How do I eat Nian Gao?
Nian Gao is best enjoyed on the day it’s made. The texture is perfectly soft and stretchy, bouncy and pliant.
Serve the cake as you normally would — on a platter and cut into wedges with a sharp knife. It will be sticky.
Once the cake loses its soft and pillowy texture, fry in a non-stick pan on medium low heat with a little vegetable oil. The outside will be delightfully crispy and the inside will become stretchy and soft once again.
Can I freeze Nian Gao?
Yes, Nian Gao freezes well. Cut into wedges to easily defrost the cake by individual portions. Otherwise, freeze the entire cake as is. Either way, tightly wrap in plastic film and place in an air-tight container.
To defrost, transfer to the fridge until it’s no longer frozen. Then fry in a non-stick pan on medium low heat with a little vegetable oil. The outside will be crispy and the inside will become stretchy and soft once again.
You can also pan fry directly from the freezer, using the same method. However, it will take longer.
PIN FOR LATER:
How to Make Chinese New Year Cake:
Make the red bean paste. (Can be made the day before.)
Make the sugar water and leave to cool at room temperature overnight or in the fridge. (Can be made the day before.)
Make the Coconut Milk Batter: Whisk together the (cooled) sugar water, glutinous rice flour, and wheat starch. Add coconut milk, coconut extract, and vegetable oil. Whisk until smooth and thick.
Add some Coconut Milk Batter to the red bean paste. The texture should be like chocolate pudding. This makes it easier to spread.
Get ready to steam the cakes. See note above about setting up your steaming station. In this photo, I’ve set up 3 bamboo steamers in a wok, filled with water at the bottom.
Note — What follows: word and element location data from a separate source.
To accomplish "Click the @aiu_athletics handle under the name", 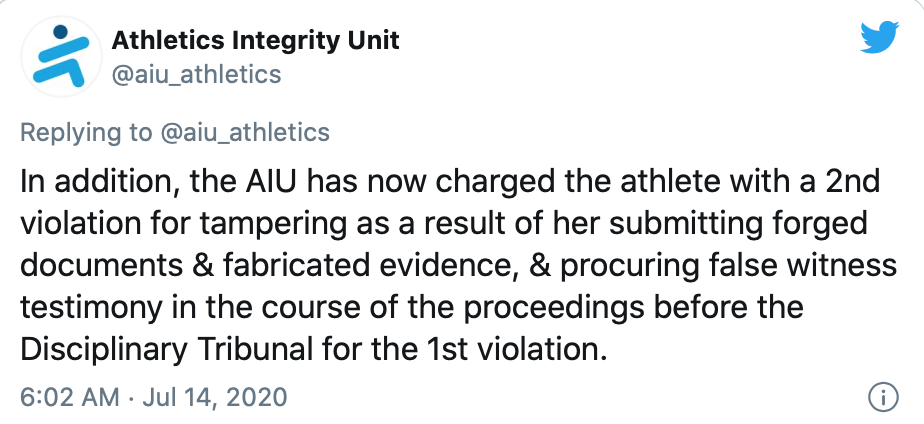I will click(x=196, y=75).
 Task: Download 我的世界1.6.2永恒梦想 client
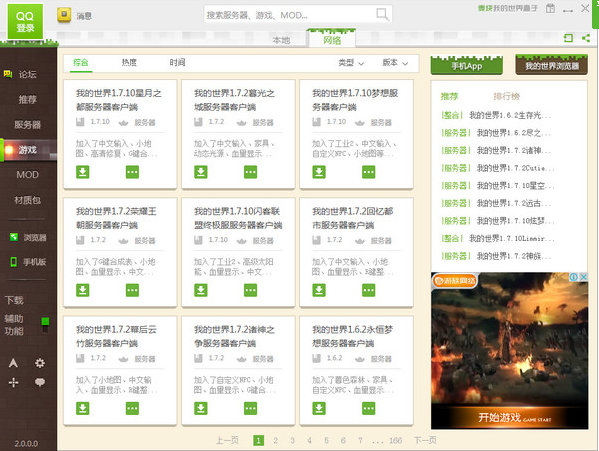(x=319, y=408)

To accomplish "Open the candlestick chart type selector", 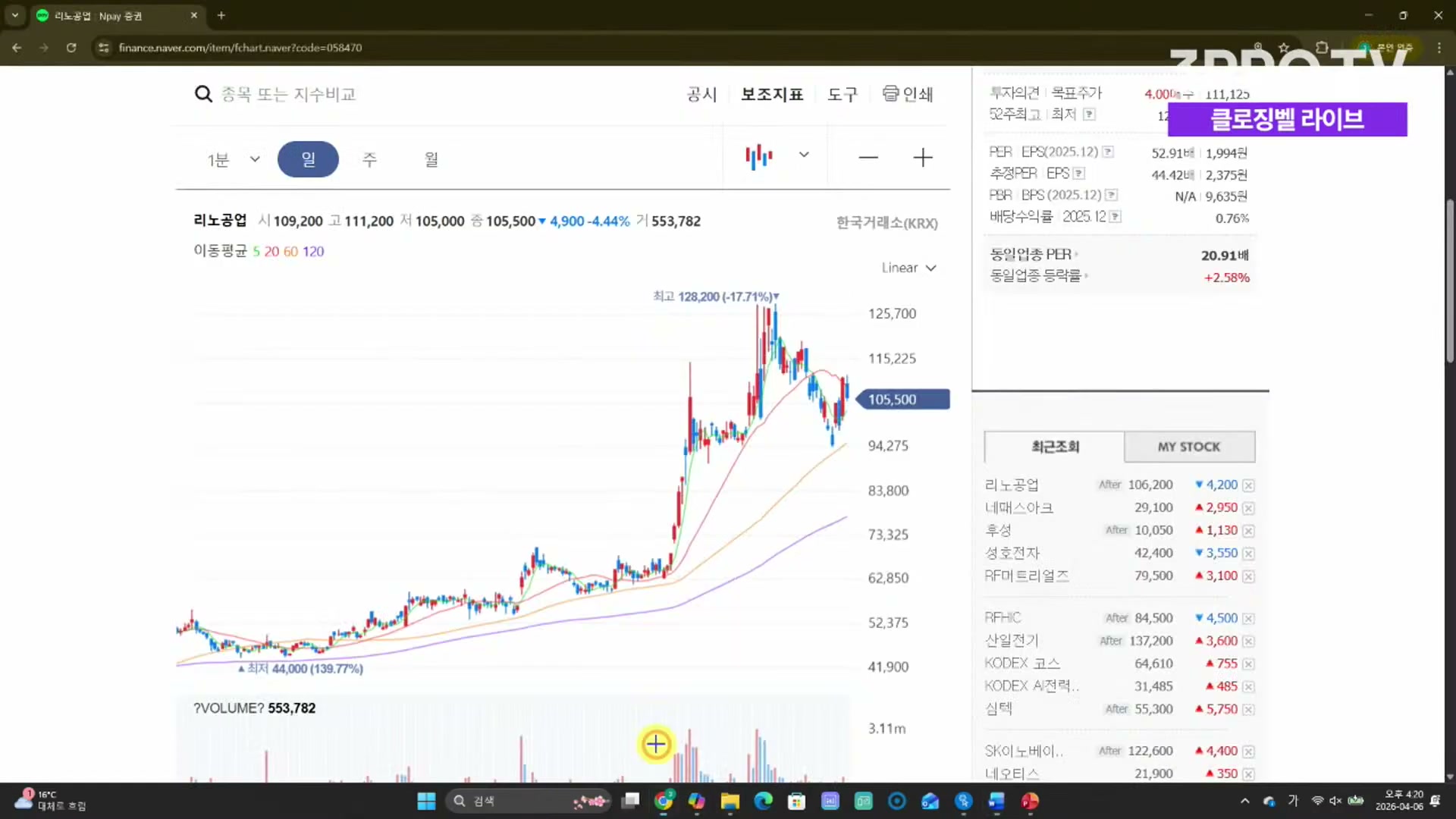I will [x=758, y=156].
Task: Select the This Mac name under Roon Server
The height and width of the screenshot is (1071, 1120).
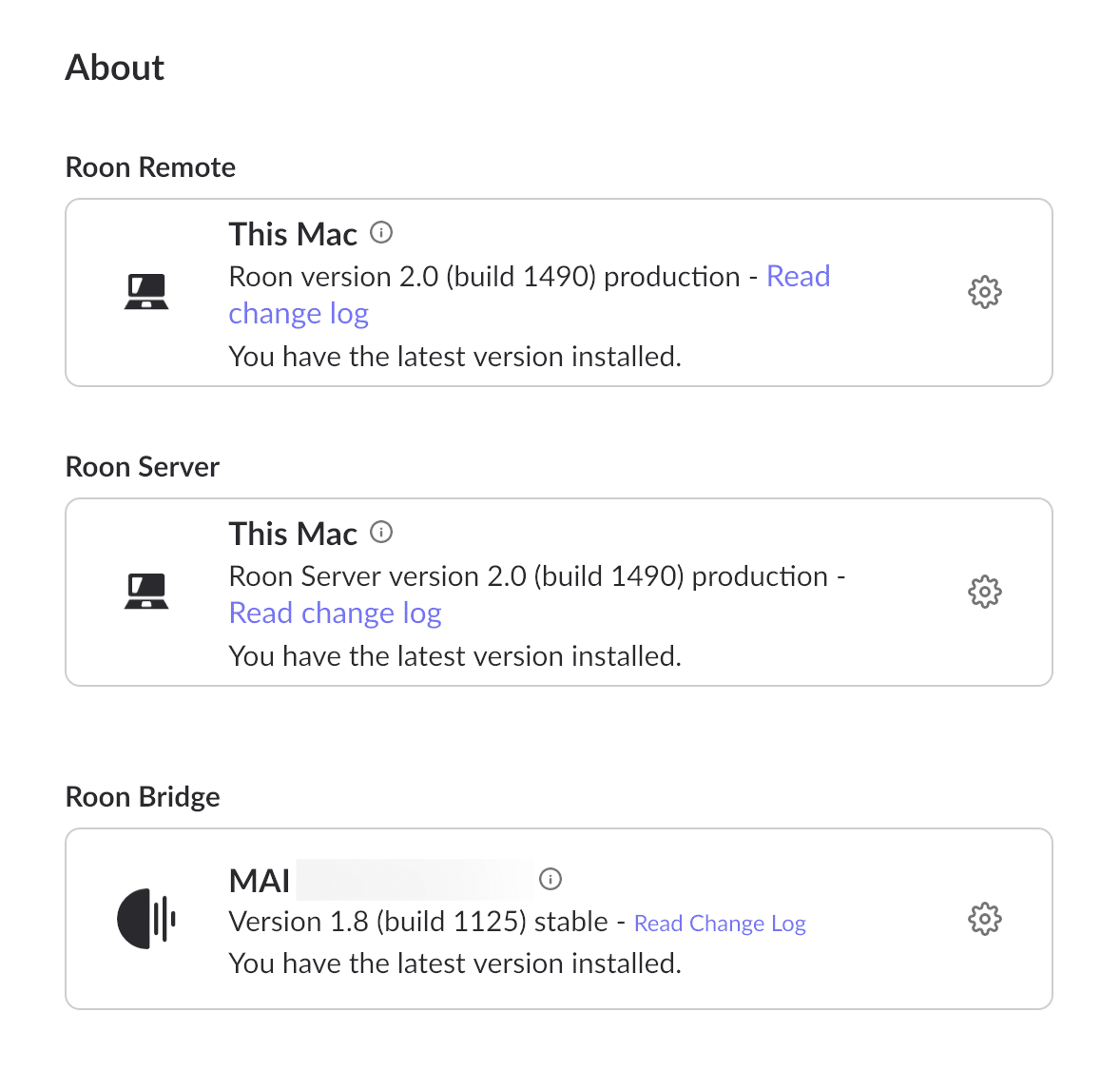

Grease 7-inch tinfoil pans (they actually measure 6 3/4 inch)with oil. Add 3/4 cup of Coconut Milk Batter to the bottom of all the tins. Steam until set, about 7-9 minutes. It’s ok if they are bumpy looking.
Remove from the steamer basket. Add Red Bean Paste Filling. Spread to the edges, leaving a 1/2-inch border.
Gently pour additional Coconut Milk Batter directly on top. Steam until set and an inserted skewer comes out clean, about 45 minutes. Cool.
Invert onto a platter and serve!
**Special thanks to Mrs. Jenny Leong for sharing this wonderful recipe.**
Chinese New Year Cake [Mrs. Leong’s Coconut Nian Gao with Red Bean]
- 3-tiered Steamer Baskets
- Wok or big pot (to fit steamer baskets)
- 3 7-inch tinfoil cake pans (they actually measure 6 3/4")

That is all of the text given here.